What you have to do: The job is to output each record exactly as it stands, pictures excluded.

Input:
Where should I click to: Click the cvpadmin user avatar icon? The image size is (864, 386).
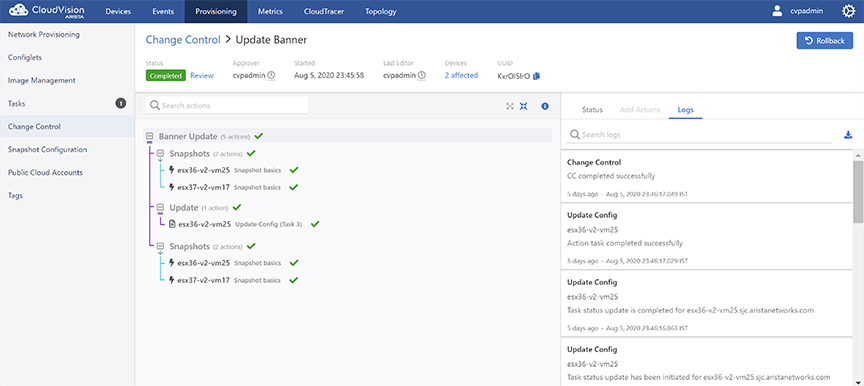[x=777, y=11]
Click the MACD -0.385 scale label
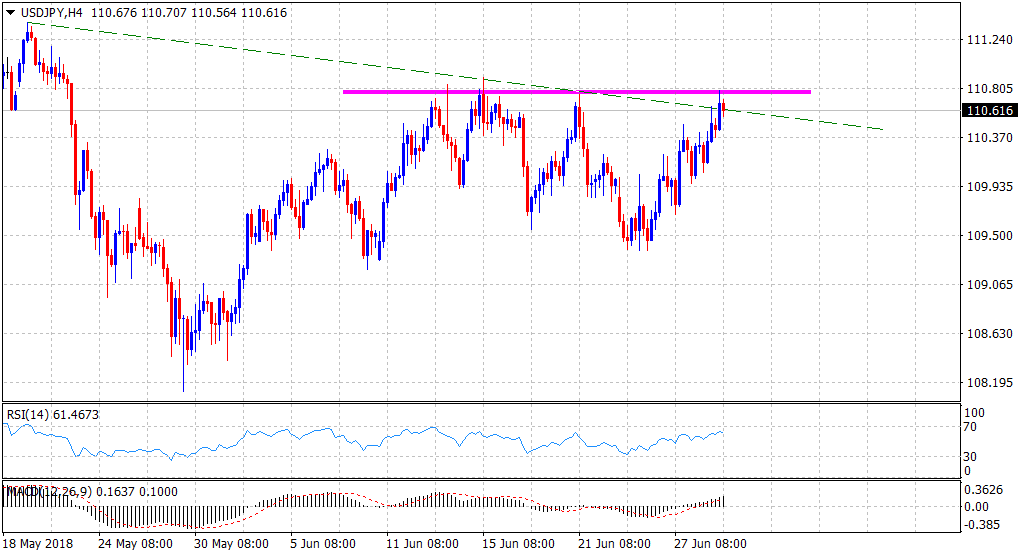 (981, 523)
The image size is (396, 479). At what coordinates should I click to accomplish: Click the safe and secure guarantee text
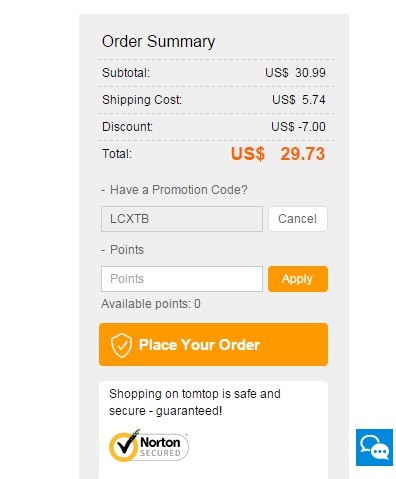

The answer:
Where should I click to: Click the cvpadmin user avatar icon? The image size is (864, 386).
[x=777, y=11]
Click the MACD -0.385 scale label
 (981, 523)
The image size is (396, 479). At what coordinates should I click to accomplish: Click the safe and secure guarantee text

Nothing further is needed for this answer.